Over the years, Maisel published a few of these projects as separate volumes, but in Black Maps, the intention is to see their power as part of a dialogue with each other. “I think the feeling of being kind of overwhelmed is almost part of the aesthetic of the work,” he says.
“There are just certain real conundrums on how we are developing the planet and changing the planet, and I think that’s what I still want to pursue,” says the photographer. But where Maisel could accuse, he instead becomes reflective on these issues, providing evidence of what he’s seeing and crafting in his printing process.
“I was also really conscious that these sites were American,” says Maisel. I was making a book about the country that I live in and that I know the best.”
He’s also keenly aware of the ethical contradictions of making photographic work in this way — with chemicals, computers and papers. “On that first excursion out West, I came back and I processed all my film and made my contact sheets and then I thought, ‘what the hell am I doing? How can I? — I can’t,’ I was paralyzed. And it took me a while to work through that, to realize that I’m embedded in this. At that moment in my life, I was living on the coast of Maine in this renovated barn that we heated with a wood stove, and it was about as far off the grid that I have ever gotten. I just realized I can’t remove myself from the society I live in and from my own way of wanting to communicate. But yes, I’m as guilty as the next person and I am complicit and I think that we all are complicit. This work isn’t meant to be a diatribe against a specific industry or industries.”

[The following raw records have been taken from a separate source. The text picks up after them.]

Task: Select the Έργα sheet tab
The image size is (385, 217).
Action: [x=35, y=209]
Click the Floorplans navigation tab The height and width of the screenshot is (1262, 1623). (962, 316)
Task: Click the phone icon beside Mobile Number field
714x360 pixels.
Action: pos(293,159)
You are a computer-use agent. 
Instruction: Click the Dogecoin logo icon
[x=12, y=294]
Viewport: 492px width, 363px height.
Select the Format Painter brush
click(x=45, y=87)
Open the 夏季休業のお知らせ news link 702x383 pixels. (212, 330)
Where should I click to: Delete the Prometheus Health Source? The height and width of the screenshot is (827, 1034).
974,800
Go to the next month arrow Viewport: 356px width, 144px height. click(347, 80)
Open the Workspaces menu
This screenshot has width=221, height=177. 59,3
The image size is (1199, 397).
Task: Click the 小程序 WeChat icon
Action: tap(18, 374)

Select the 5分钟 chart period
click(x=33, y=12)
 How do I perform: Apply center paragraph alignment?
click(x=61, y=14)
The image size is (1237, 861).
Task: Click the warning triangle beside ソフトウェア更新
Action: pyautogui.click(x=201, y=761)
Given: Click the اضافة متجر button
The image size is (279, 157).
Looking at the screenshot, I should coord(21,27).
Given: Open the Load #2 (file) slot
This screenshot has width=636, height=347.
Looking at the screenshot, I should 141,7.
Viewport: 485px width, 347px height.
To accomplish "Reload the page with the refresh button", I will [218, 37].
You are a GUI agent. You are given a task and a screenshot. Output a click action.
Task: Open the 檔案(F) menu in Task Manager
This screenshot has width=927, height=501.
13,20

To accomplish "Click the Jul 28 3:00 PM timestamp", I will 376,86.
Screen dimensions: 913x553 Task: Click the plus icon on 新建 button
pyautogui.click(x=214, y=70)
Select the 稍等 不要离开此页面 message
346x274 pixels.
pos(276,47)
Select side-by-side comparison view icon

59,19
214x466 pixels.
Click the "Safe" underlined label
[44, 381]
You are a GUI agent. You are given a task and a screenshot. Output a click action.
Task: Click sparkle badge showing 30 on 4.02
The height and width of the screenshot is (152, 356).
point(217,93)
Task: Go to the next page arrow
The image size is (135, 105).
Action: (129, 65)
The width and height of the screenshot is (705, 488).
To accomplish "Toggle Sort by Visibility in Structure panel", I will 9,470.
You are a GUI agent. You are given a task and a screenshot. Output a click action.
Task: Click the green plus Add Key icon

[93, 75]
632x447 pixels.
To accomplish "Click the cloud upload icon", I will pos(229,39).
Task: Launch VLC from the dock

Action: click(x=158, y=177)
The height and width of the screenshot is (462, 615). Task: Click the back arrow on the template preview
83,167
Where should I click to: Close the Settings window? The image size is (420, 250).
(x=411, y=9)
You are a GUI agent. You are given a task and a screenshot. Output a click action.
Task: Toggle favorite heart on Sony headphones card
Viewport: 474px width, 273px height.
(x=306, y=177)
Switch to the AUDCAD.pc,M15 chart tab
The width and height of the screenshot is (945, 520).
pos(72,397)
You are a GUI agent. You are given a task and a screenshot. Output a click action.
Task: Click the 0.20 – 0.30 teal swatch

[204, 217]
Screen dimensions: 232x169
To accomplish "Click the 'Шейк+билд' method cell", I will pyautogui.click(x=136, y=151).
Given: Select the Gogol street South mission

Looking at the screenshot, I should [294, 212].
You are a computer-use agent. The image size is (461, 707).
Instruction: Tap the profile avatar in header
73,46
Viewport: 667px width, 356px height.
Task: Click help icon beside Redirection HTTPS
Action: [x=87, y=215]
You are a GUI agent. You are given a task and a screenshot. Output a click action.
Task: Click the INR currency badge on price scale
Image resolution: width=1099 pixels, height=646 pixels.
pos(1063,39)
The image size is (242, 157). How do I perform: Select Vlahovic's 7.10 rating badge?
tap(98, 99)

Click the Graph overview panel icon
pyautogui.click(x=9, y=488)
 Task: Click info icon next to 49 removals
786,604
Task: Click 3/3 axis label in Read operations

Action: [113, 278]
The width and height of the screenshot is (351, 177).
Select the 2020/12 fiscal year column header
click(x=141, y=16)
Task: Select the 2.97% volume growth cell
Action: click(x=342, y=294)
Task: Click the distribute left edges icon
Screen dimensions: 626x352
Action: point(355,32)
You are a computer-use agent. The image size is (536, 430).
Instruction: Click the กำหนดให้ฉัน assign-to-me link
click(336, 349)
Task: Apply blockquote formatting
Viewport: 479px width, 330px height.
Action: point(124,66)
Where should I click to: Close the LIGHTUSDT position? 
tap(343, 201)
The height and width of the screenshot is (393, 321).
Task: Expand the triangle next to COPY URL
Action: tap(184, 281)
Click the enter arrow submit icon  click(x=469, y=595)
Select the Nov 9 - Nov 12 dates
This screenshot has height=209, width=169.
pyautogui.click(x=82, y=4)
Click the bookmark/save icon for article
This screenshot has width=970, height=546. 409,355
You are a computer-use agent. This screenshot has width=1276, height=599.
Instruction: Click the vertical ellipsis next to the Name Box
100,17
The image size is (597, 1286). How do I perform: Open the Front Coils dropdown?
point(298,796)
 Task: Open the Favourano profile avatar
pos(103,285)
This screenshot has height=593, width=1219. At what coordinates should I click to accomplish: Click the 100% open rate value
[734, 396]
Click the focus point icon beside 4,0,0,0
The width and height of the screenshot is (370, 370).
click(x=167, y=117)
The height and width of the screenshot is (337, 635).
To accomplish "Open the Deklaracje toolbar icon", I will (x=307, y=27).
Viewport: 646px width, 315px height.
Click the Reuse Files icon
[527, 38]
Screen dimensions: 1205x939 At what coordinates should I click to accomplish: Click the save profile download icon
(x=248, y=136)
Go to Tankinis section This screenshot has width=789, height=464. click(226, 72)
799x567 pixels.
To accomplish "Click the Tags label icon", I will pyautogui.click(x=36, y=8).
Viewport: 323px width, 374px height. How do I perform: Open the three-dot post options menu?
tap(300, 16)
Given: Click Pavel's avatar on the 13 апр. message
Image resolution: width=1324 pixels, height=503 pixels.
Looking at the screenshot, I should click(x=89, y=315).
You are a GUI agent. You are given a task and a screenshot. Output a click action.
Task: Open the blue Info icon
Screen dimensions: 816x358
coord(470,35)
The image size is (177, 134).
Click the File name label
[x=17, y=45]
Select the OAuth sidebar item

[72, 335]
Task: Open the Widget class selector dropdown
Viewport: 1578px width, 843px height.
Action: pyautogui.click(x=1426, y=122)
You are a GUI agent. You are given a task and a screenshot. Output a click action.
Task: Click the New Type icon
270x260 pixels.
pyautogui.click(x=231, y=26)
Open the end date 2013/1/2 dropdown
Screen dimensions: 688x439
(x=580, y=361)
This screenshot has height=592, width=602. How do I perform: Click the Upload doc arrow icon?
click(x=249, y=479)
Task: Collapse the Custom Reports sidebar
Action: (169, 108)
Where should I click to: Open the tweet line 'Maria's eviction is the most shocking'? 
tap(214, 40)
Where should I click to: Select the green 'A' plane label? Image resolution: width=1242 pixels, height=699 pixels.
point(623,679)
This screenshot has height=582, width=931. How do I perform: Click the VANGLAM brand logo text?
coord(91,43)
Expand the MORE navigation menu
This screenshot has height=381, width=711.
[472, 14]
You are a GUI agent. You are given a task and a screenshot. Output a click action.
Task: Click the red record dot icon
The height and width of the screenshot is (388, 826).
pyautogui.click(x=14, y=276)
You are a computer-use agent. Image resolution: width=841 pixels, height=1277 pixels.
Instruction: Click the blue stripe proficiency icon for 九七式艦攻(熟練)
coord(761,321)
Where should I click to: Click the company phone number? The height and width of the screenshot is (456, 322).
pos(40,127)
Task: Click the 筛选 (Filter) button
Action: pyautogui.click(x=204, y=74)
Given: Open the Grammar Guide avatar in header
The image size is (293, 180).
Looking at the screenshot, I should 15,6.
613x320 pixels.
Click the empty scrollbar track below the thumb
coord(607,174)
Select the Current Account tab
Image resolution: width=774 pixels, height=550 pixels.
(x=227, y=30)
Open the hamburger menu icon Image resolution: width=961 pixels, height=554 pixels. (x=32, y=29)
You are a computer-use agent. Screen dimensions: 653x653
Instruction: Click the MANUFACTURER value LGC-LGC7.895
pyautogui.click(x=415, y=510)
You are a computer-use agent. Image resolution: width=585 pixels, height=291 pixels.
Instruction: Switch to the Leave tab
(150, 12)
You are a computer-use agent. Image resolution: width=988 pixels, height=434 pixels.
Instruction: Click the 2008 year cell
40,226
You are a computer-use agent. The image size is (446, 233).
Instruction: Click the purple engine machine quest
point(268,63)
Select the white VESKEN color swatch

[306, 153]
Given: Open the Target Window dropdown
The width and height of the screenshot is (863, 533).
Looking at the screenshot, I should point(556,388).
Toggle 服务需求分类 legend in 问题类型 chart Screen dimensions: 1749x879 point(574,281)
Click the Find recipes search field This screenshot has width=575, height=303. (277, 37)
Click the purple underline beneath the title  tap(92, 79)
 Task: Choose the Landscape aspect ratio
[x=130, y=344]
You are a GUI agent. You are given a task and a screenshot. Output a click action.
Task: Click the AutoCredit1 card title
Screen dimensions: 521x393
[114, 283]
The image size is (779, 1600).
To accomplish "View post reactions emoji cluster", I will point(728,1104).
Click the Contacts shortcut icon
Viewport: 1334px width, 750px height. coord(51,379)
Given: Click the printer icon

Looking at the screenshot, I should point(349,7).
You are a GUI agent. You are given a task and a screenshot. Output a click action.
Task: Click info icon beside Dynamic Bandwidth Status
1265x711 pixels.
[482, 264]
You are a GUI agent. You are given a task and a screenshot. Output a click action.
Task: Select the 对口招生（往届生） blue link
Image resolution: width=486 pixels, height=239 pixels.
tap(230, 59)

With that understanding of the interconnectedness of man and industry, and the conundrums involved in being a human in this era, Maisel’s work becomes a meditation on ourselves and what we’ve done to the planet. He say’s, “I think that these kind of sites correspond to something within our own psyches.”
“I think that … maybe these are all self-portraits. There’s something — we collectively as a society have made these places, that’s my take on it. And so, they really do reflect us. And so, it’s not ‘them’ making these places, it’s us.”
David Maisel is a photographer living near San Francisco and is represented by Institute.
Black Maps: American Landscape and the Apocalyptic Sublime is published this month by Steidl. The work is on view at the CU Art Museum, University of Colorado Boulder, February 1 – May 11, 2013, and will travel to the Scottsdale Museum of Contemporary Art, Scottsdale, Arizona, June 1 – September 1, 2013.